Tu peux avoir envie de parler, de poser des questions, de faire un dessin, de jouer, ou simplement de passer à autre chose. Tu peux aussi ressentir des émotions plus tard, parfois plusieurs jours après. Tout cela est normal.

Parfois, quand on parle de quelque chose de difficile, il arrive que des adultes ne comprennent pas, ne croient pas, ou disent que ce n’est « pas si grave ». Cela peut faire très mal, et ce n’est pas juste.

Si cela arrive, cela ne veut pas dire que tu te trompes, ni que ce que tu as vécu n’est pas important.

Tu as le droit de continuer à en parler, même si c’est difficile. Tu peux chercher de l’aide auprès d’un·e autre adulte, encore et encore, jusqu’à ce que quelqu’un t’écoute vraiment et te croie.

Si c’est trop compliqué de parler toi-même, tu peux aussi demander à un·e ami·e, un camarade de classe, ou un autre enfant de confiance d’en parler à ses parents pour toi. Tu peux aussi écrire une lettre, faire un dessin, ou utiliser un autre moyen pour te faire comprendre.

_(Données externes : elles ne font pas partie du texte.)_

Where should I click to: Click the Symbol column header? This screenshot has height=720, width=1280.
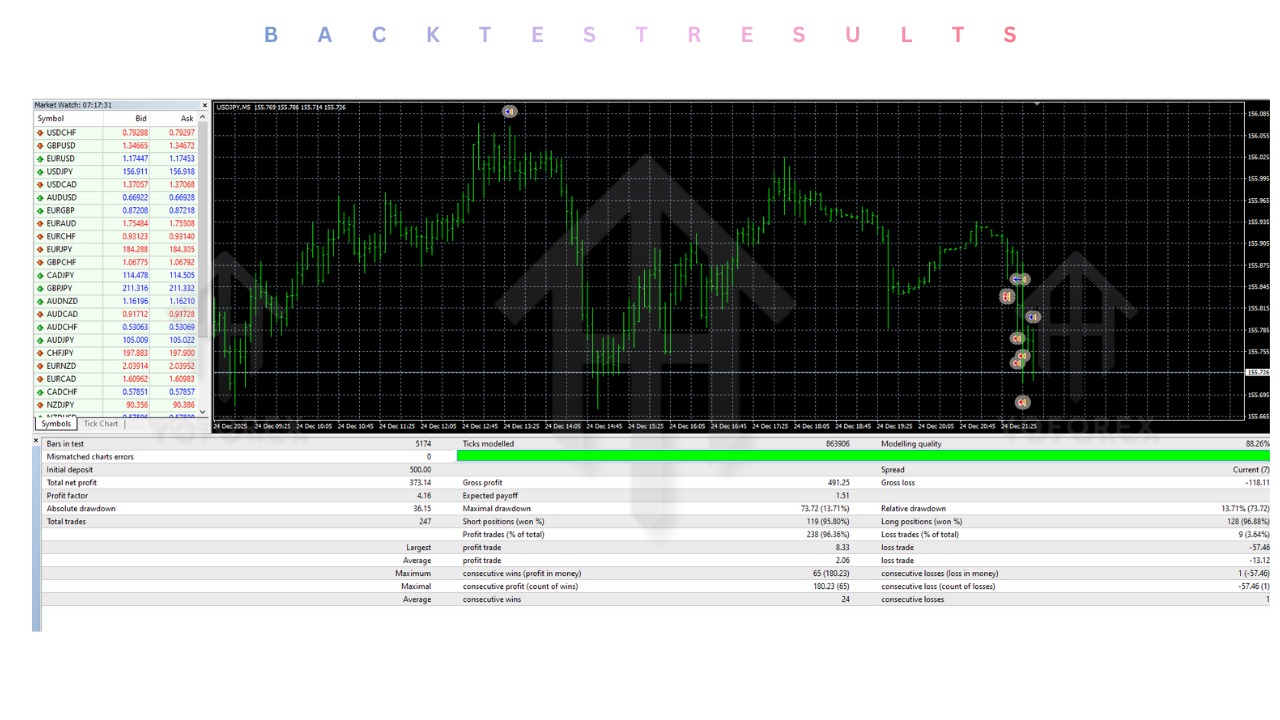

Ce livre, et cette page Ressources, sont là pour te rappeler une chose essentielle :

ton corps est à toi, et tu as le droit d’être respecté·e et protégé·e.

Et si personne ne m'écoute ?

Parfois, quand tu parles de quelque chose de difficile, il peut arriver que des adultes ne t’écoutent pas, ne te croient pas, ou disent que ce n’est « pas si grave ». Cela peut faire très mal et te donner envie de te taire.

Si cela arrive, rappelle-toi une chose importante : ce n’est pas parce qu’on ne t’écoute pas que ce que tu dis est faux.

Tu as le droit de continuer à chercher de l’aide. Tu peux en parler à un·e autre adulte : un parent, un·e enseignant·e, une éducatrice ou un éducateur, un membre de ta famille, ou toute autre personne de confiance.

Si c’est trop difficile de parler toi-même, tu peux aussi demander à un autre enfant de confiance d’en parler à ses parents pour toi. Tu peux écrire une lettre, faire un dessin, ou utiliser les mots qui te viennent, même s’ils ne sont pas parfaits.

Et si vraiment tu n’as personne autour de toi, il existe des numéros et des services d’aide gratuits, où des adultes sont là pour t’écouter et te protéger. Tu peux les appeler seul·e ou accompagné·e.

Tu n’es pas responsable de ce qui t’est arrivé. Tu n’es pas seul·e. Et tu mérites d’être écouté·e et protégé·e.

Ressources utiles

Si tu as besoin d’aide, si quelque chose t’inquiète, ou si tu n’arrives pas à parler à un adulte autour de toi, il existe des personnes et des services dont le rôle est d’écouter, de protéger et d’aider les enfants.

Tu peux les contacter même si tu n’es pas sûr·e, même si tu as peur, ou même si tu ne sais pas exactement quoi dire.

🇨🇭 Suisse (Suisse romande)

147 – Aide et conseils pour les enfants et les jeunes
Tu peux appeler, écrire ou discuter en ligne.
Des adultes formés sont là pour t’écouter et t’aider.
👉 www.147.ch

CTAS
Le Centre thérapeutique pour les traumatismes dont les agressions sexuelles accompagne les enfants, les adolescent·es et leurs familles.
👉 www.ctas.ch
☎️ 022 800 08 50

🇫🇷 France

119 – Allô Enfance en Danger
Gratuit, 24h/24, confidentiel.
Tu peux appeler seul·e ou avec un·e adulte.
👉 www.allo119.gouv.fr

🇧🇪 Belgique

103 – Écoute-Enfants
Un numéro gratuit pour les enfants et les jeunes qui ont besoin de parler.